One commentator has noted that computers “are postal services, playgrounds, jukeboxes, dating services, movie theaters, daily planners, shopping malls, personal secretaries, virtual diaries and more.” Kerr, “Searches and Seizures in a Digital World,” 119 Harv. L. Rev. 531, 569 (2005). With so much of our modern lives contained within our computers, what then is the distinction between a “general warrant” authorizing a “rummaging” search through someone’s residence and a warrant, like the one above, authorizing a “rummaging” search of the entire contents of someone’s computer? As is becoming clearer to courts in New York and around the country, there is absolutely no difference between the two.

The symmetry between “rummaging” searches of homes and computers figured prominently in United States v. Galpin, 720 F.3d 436 (2013), a case in which the U.S. Court of Appeals for the Second Circuit reviewed an order denying suppression of child pornography recovered pursuant to a search warrant for “any computers.” The court noted the history of the Fourth Amendment as a bar to “general warrants,” and then zeroed in on whether the unspecified search of “any computers” met the amendment’s “particularity” requirement. The Second Circuit stated: “Where, as here, the property to be searched is a computer hard drive, the particularity requirement assumes ever greater importance. As numerous courts and commentators have observed, advances in technology and the centrality of computers in the lives of average people have rendered the computer hard drive akin to a residence in terms of the scope and quantity of private information it may contain. The potential for privacy violations occasioned by an unbridled exploratory search of a hard drive is enormous.” Galpin, 720 F.3d at 446. The court held that the search warrant for “any computers” violated the Fourth Amendment’s particularity requirement. Id. at 447.

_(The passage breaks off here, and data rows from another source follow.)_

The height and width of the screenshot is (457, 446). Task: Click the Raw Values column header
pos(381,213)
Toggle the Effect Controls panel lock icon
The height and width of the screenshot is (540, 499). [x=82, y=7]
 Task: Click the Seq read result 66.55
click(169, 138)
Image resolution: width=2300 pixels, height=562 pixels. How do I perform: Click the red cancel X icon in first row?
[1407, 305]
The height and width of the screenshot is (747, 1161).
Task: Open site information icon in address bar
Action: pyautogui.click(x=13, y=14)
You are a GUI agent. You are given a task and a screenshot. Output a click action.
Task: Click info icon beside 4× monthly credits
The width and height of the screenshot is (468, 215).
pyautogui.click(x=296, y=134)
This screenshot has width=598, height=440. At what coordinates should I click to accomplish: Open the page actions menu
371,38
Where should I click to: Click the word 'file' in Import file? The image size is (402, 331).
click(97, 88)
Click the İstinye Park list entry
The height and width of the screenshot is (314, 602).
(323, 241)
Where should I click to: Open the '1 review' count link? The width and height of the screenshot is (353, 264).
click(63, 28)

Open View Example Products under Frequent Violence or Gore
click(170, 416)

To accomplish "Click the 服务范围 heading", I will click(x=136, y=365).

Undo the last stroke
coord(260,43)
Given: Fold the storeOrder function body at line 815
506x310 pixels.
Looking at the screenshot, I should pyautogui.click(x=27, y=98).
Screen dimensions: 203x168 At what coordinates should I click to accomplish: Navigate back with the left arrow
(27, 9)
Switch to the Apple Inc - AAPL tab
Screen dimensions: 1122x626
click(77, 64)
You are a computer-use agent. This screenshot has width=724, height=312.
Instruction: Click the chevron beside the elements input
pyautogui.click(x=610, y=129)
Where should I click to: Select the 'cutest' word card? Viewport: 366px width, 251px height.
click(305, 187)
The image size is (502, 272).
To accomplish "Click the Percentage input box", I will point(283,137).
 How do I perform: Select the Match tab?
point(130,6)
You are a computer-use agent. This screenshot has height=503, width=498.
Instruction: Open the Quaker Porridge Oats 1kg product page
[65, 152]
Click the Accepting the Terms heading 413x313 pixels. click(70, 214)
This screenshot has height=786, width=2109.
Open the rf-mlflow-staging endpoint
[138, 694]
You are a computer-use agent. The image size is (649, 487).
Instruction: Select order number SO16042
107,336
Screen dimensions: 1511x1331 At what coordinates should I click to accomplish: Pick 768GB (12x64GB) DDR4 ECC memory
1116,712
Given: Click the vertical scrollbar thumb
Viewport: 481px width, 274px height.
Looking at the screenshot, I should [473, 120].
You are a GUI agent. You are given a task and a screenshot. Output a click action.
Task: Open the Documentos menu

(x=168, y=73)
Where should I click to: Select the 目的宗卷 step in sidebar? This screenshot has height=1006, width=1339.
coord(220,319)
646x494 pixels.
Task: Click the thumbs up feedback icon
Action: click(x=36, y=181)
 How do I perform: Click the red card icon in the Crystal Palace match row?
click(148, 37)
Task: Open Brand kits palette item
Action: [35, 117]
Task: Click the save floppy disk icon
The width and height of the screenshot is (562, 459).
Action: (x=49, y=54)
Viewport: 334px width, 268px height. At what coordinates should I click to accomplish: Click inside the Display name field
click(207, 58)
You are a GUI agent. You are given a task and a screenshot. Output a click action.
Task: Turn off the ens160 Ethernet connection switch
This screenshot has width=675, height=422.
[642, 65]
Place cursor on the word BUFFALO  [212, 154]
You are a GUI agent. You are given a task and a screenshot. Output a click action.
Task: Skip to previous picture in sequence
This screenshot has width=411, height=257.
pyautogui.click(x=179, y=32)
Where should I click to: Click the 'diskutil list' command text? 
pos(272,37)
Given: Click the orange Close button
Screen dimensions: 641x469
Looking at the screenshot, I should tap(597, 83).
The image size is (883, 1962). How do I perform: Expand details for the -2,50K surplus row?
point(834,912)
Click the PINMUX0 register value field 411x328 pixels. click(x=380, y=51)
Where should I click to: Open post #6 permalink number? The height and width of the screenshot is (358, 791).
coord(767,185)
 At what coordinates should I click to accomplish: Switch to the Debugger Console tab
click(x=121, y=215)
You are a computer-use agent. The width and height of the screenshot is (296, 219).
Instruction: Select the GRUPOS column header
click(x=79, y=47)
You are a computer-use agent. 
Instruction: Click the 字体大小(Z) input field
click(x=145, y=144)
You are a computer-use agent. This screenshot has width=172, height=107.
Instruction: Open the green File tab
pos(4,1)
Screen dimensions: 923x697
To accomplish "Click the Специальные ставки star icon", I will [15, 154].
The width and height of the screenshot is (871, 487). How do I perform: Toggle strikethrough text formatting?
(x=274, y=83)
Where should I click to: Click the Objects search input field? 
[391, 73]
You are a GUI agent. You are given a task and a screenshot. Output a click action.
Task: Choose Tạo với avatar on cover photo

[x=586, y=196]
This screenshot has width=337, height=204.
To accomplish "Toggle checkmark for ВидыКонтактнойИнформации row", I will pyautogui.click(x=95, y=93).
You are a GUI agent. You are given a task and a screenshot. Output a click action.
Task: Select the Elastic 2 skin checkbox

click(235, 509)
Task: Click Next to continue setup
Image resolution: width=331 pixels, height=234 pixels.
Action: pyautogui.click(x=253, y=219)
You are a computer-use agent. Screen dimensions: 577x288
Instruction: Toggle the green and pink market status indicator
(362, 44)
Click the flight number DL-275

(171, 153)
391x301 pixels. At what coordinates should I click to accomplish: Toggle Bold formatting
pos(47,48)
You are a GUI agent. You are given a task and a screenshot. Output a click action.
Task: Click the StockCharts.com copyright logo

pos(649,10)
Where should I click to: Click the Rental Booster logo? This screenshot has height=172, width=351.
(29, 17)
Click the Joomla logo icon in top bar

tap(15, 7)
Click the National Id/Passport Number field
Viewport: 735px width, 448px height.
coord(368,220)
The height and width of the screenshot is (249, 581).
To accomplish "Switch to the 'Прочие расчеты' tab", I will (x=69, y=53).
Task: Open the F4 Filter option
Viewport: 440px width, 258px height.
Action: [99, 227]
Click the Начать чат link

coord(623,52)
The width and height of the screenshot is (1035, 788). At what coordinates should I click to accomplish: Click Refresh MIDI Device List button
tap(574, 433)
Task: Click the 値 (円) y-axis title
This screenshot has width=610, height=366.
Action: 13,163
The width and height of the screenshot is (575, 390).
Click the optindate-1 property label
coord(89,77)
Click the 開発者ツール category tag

In the recent case of People v. English, 52 Misc.3d 318 (Sup. Ct. Bronx 2016), the defendant was arrested for an attempted kidnapping. A search warrant was secured for the defendant’s cell phone as well as his residence, including authorization “to search the contents of any computer equipment.” Id. at 324. Relying in part on Galpin, the court suppressed evidence recovered pursuant to the computer search because it “lacked the requisite specificity” and “violated the Fourth Amendment’s proscription against general searches.” Id. It bears noting that Galpin and English are not aberrations, but rather part of a nationwide movement toward heightened scrutiny of computer search warrants and demanding particularity in computer search warrants. See, e.g., Wheeler v. State, 135 A.3d 282, 304 (Delaware 2016); State v. Mansour, 381 P.3d 930, 943 (Oregon 2016); State v. Castagnola, 46 N.E.3d 638, 659 (Ohio 2015); State v. Henderson, 854 N.W.2d 616, 632-34 (Nebraska 2014); see also United States v. Otero, 563 F.3d 1127, 1132-33 (10th Cir. 2009); United States v. Zemlyansky, 945 F. Supp. 2d 438, 458 (S.D. N.Y. 2013); United States v. Hunter, 13 F. Supp. 2d 574, 583-585 (D. Vt. 1998).

So then, what must a valid computer search warrant include to avoid being labeled the 21st Century equivalent of a “general warrant?” Here too, the English case provides the answer. In addition to granting the motion for the computer search, the court denied a similar motion for the defendant’s “smart phone,” which the Supreme Court characterizes as a “mini-computer.” Riley v. California, 134 S. Ct. at 2489. The English court held that the “smart phone” warrant met the “particularity” requirement “in that it identified: (1) a specific offense for which the police had established probable cause; (2) the place to be searched (defendant’s cellphone); and (3) the items to be seized (numbers, text messages, picture messages, etc.) by their relation to the designated crimes… .” English, 52 Misc.3d at 322.

The “particularity” requirements set forth in English are simple and straightforward. Hopefully, with a new awareness that “general warrants” for computers will no longer pass constitutional muster, our courts will become more reluctant to authorize such warrants. That, in turn, may cause prosecutors to exercise more caution and regard for the rights of defendants when seeking to search their computers.